I first read Pearl S Buck's splendid novel in my ninth grade history class, and I enjoyed every thrilling page of it. It was almost inevitable that Hollywood would get hold of it, and considering that it was made in 1937, the results are excellent.
Certain things have to be accepted: in 1937 there was no question of casting Asian actors in a major Hollywood film. In a way this renders the end product rather more interesting than if they had been able to use a more authentic-looking cast.
With that obstacle to overcome, executive producer Irving Thalberg and director Sidney Franklin (among others) took the trouble to hand-pick a splendid and stellar cast. Paul Muni plays Wang Lung. Muni was at the peak of his powers as an actor during this period, and could very nearly play anything he put his mind to. Once you get past the makeup (it's good, but no one is going to really mistake him for a Chinese man), his performance has all the verisimilitude of his best work.
Then there is Luise Rainer. Coming off an Oscar win the previous year for her performance in THE GREAT ZIEGFELD, the Viennese actress's star was on the rise and she was given the plum role of O-lan despite her lack of experience in Hollywood. Her performance won her a second consecutive Oscar, the first time in history that happened.
Much criticism has been leveled at Rainer's performance, and her Oscar win here. She has been called wooden and one-note. There is a small grain of truth in that. HOWEVER, that being said, all you need to do is go back to the book.

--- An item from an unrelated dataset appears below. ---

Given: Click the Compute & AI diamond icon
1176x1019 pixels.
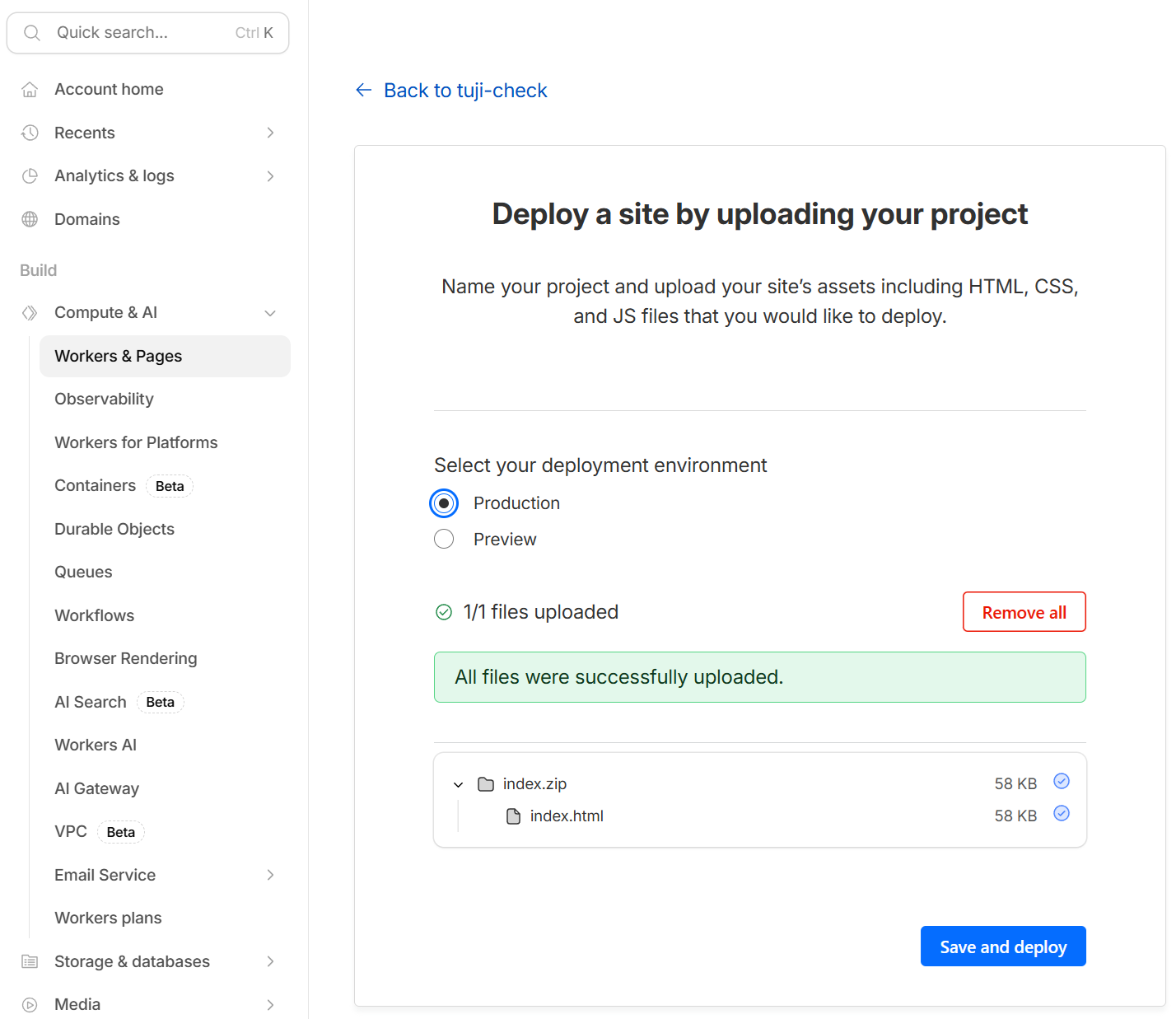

For Rainer, though not Chinese, played O-lan pretty much as Buck wrote her; it is in fact a splendid performance, and one of the best transfers from book to screen I have ever witnessed.

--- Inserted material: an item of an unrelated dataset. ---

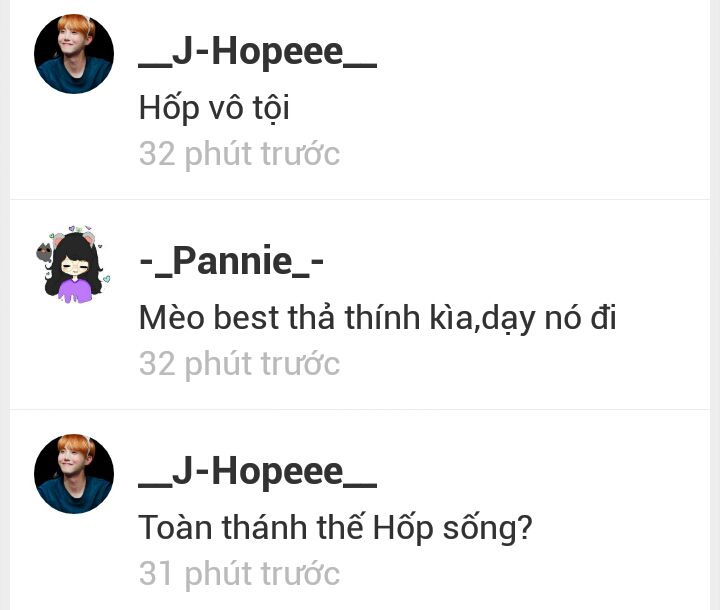
Task: Open the -_Pannie_- username link
Action: tap(231, 261)
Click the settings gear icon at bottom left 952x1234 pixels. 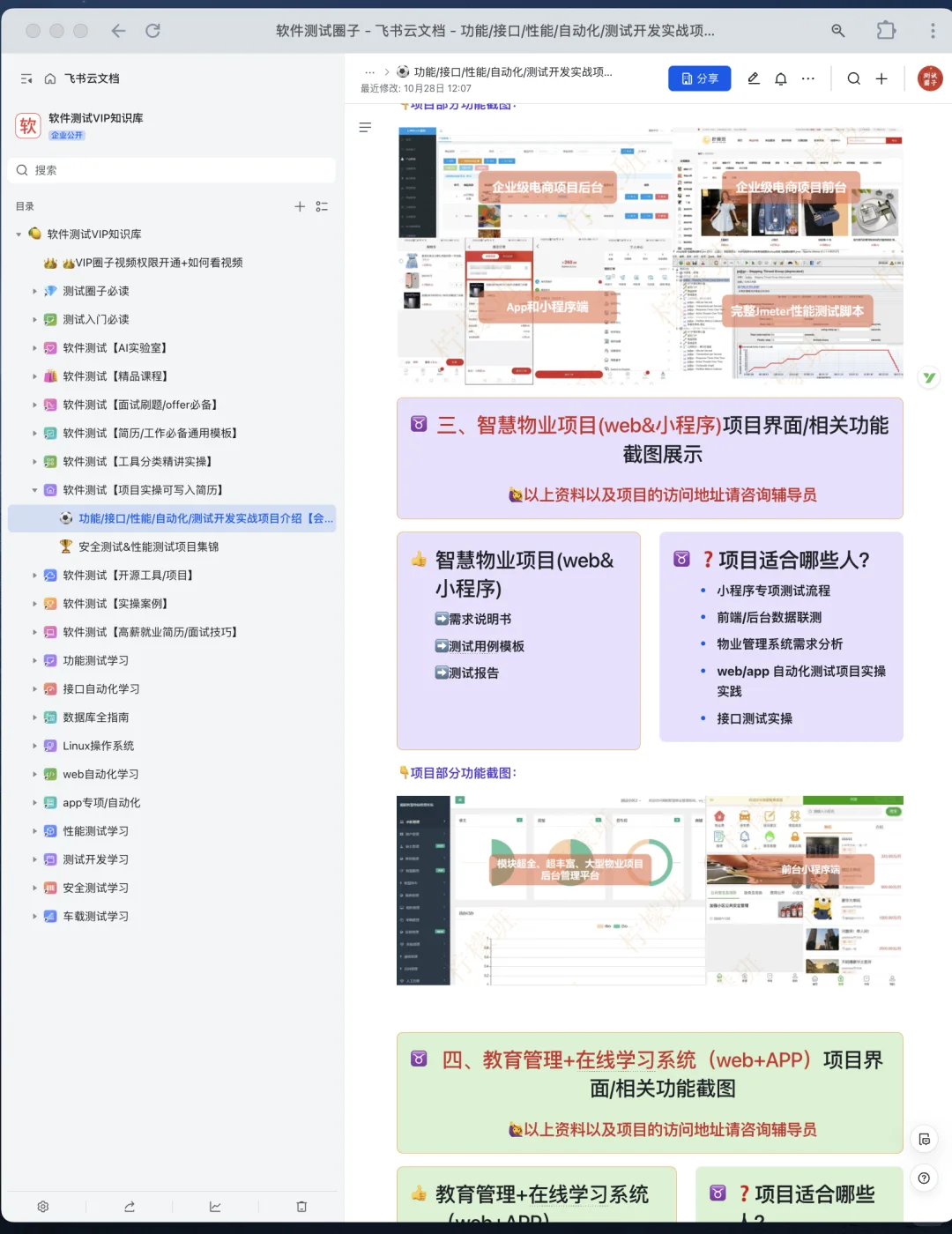(42, 1207)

As for the rest of the cast, well this was MGM. They had the biggest roster of stars and character actors in Hollywood at the time, and a big budget to pay for the best, and in the end they got the best.
The film softens Wang Lung's marriage to O-lan somewhat. In the novel, with wealth come the lusts of the flesh and he takes on a concubine, a move which devastates his wife but her feelings as a mere woman do not concern him. In the film, a contrite Wang Lung returns to his wife on her deathbed the two pearls he had taken from her years before, realizing too late that she was his true love.
Corny, yes. But that's Hollywood. Considering the obstacles they were up against, the film might well have opened to screams of laughter. But despite the noticeable dearth of real Asians in the cast, this film has worn surprisingly well with the passage of seventy-three years. In fact the most amazing thing about this film is how good it is, when it might so easily have been a disaster.